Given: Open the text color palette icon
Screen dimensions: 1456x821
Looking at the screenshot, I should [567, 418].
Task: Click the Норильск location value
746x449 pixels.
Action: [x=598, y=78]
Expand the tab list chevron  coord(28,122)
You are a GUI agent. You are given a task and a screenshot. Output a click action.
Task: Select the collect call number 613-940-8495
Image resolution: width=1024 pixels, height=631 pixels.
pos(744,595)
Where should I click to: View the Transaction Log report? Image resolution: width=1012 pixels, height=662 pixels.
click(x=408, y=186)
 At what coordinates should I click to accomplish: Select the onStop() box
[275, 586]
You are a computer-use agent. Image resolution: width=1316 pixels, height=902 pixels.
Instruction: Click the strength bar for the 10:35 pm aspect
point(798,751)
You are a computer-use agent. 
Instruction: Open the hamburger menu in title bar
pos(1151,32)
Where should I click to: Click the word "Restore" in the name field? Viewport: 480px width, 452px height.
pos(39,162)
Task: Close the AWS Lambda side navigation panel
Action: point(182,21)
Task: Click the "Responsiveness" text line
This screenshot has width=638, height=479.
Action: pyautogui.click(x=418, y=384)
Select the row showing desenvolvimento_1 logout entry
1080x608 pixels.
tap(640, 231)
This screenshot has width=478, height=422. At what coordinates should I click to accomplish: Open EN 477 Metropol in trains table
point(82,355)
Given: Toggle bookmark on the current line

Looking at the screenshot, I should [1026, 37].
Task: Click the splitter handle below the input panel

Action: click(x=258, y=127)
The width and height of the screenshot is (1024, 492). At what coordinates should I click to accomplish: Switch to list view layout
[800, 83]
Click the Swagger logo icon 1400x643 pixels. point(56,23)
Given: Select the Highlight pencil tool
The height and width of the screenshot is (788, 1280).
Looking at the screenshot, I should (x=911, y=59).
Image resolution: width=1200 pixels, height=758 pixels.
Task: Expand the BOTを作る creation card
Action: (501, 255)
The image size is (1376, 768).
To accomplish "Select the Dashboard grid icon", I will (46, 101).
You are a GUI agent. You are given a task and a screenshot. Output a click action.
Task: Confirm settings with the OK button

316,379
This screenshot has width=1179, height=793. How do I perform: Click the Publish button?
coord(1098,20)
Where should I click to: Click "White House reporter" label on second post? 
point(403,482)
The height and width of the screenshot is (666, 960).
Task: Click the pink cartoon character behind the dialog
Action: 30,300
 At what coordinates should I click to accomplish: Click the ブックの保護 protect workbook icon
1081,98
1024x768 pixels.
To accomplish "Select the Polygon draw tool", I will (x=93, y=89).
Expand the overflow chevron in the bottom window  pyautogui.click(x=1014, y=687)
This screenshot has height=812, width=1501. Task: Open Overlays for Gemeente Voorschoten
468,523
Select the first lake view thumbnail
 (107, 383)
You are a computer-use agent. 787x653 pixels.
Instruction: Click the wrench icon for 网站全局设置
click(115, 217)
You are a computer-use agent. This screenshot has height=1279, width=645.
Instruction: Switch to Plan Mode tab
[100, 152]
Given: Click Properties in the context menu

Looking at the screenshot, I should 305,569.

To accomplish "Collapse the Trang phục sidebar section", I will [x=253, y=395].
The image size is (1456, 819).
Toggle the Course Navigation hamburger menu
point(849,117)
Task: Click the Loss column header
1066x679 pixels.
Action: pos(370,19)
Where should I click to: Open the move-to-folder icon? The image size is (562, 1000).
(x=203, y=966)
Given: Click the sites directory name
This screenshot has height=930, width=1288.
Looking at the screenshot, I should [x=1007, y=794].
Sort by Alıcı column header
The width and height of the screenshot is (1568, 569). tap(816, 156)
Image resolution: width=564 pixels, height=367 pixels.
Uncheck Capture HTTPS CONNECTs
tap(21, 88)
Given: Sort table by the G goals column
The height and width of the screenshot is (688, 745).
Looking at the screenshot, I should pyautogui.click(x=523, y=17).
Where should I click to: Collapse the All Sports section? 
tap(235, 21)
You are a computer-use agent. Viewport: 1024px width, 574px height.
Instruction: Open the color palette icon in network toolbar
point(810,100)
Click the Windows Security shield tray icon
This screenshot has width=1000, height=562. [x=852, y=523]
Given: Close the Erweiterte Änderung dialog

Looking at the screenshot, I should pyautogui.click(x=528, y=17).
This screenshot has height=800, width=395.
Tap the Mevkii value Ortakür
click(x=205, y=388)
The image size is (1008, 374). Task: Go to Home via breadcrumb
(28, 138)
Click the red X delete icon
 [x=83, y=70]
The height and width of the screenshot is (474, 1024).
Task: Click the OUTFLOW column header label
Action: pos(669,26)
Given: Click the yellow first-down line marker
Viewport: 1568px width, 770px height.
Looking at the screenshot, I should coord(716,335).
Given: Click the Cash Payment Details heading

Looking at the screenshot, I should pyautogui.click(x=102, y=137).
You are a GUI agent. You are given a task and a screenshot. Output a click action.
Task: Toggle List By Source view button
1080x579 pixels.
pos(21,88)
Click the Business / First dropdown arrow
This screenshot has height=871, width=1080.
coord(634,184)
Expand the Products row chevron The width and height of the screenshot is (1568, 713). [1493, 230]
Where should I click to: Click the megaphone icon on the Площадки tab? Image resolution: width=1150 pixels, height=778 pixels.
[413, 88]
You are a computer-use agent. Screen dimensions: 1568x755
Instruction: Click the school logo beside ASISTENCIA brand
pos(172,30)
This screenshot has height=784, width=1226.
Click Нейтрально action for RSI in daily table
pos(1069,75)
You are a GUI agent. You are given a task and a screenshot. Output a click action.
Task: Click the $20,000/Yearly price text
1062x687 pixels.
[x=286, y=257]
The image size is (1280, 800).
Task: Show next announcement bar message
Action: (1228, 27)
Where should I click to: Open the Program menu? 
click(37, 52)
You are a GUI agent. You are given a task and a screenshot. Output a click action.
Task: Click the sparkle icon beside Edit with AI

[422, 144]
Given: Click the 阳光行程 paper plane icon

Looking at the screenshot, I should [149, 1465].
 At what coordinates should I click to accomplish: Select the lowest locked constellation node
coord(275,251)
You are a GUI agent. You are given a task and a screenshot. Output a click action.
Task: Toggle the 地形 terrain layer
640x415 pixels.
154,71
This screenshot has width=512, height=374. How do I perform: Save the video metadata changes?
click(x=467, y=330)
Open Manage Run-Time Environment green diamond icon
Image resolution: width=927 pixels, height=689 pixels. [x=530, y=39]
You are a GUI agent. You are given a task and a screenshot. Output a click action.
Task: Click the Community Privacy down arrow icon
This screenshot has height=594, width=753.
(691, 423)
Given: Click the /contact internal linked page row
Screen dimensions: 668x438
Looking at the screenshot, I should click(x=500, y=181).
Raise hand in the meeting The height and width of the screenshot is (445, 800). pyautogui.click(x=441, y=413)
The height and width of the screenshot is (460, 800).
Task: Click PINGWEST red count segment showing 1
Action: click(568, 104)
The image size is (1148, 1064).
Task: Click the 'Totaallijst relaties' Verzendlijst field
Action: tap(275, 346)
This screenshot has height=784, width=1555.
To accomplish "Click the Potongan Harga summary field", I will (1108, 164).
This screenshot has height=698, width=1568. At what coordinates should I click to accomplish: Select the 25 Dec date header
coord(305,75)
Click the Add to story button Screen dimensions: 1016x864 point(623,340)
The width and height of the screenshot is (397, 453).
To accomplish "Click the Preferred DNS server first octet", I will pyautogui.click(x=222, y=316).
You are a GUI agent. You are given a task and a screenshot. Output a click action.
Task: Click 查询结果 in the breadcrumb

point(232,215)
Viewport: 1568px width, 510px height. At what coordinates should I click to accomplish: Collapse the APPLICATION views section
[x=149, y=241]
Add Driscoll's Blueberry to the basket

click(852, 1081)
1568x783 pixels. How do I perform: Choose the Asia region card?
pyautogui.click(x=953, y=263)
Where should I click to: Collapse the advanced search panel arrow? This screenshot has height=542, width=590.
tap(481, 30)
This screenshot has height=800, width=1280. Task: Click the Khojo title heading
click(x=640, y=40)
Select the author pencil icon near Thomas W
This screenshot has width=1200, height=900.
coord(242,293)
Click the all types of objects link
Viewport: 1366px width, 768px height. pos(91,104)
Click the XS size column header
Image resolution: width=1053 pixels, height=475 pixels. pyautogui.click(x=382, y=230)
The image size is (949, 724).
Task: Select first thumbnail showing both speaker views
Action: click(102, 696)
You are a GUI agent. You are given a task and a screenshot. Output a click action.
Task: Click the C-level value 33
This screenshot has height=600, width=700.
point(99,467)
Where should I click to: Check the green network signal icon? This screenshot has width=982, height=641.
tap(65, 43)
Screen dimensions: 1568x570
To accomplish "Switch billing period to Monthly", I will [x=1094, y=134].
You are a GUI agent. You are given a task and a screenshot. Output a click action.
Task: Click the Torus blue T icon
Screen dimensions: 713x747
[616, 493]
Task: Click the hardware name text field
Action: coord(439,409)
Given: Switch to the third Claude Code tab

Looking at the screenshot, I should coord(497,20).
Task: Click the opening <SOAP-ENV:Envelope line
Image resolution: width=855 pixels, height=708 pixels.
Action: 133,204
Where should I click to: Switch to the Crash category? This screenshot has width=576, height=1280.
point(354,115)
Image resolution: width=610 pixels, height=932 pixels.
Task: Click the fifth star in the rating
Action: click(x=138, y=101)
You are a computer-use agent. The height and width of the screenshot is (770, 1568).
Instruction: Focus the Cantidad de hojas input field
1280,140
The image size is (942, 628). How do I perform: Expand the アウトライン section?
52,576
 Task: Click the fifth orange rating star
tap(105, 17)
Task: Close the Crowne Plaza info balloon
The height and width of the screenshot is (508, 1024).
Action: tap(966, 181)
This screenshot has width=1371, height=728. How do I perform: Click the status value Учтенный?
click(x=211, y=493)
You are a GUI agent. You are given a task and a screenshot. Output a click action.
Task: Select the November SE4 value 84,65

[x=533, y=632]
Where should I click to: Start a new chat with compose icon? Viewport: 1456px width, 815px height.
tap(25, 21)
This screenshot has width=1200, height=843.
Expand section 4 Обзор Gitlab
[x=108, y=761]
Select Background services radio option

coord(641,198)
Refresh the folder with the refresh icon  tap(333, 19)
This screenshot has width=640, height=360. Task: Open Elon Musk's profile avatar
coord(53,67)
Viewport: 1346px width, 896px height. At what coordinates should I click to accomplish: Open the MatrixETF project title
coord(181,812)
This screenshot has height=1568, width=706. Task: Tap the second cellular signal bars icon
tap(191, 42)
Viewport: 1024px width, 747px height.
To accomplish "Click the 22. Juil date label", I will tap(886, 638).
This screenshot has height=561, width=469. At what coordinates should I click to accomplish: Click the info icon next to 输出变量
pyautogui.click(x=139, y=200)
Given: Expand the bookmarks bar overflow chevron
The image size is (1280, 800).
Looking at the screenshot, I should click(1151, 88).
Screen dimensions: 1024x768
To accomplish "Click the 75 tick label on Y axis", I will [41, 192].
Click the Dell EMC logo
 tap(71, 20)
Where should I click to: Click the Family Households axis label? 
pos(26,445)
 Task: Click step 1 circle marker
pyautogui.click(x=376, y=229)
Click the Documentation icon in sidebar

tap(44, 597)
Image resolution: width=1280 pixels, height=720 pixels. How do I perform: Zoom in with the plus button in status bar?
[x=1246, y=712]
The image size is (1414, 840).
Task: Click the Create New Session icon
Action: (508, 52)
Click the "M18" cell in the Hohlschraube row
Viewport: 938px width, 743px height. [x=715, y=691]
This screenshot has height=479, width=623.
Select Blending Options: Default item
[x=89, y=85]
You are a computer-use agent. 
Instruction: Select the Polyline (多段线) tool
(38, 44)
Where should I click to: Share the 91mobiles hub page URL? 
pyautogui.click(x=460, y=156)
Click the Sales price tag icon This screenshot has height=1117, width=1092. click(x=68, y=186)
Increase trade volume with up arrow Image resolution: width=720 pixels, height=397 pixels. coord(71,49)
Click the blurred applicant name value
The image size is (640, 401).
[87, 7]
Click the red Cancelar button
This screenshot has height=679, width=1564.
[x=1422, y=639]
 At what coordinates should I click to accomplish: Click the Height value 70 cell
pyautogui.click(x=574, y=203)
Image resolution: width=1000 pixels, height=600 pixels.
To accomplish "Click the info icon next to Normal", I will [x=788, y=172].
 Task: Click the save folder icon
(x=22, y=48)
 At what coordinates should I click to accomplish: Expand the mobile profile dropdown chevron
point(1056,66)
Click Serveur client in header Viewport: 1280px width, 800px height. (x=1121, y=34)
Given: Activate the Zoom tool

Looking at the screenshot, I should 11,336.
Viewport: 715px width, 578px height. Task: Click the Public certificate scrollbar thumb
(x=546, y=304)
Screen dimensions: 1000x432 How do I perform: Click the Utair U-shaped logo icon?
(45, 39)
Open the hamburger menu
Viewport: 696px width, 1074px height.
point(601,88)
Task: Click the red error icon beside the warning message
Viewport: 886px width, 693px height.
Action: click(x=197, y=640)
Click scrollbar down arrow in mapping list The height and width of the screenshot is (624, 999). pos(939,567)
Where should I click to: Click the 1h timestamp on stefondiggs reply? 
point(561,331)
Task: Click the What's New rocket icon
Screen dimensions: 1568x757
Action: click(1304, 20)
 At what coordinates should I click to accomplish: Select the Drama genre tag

+===+

**Assignment**
From the records above, retype only the lines starting at the line that contains "Where should I click to: Open the move-to-folder" and ending at the line that contains "Image resolution: width=564", both included.

**Solution**
Where should I click to: Open the move-to-folder icon? The image size is (562, 1000).
(x=203, y=966)
Given: Click the sites directory name
This screenshot has height=930, width=1288.
Looking at the screenshot, I should [x=1007, y=794].
Sort by Alıcı column header
The width and height of the screenshot is (1568, 569). tap(816, 156)
Image resolution: width=564 pixels, height=367 pixels.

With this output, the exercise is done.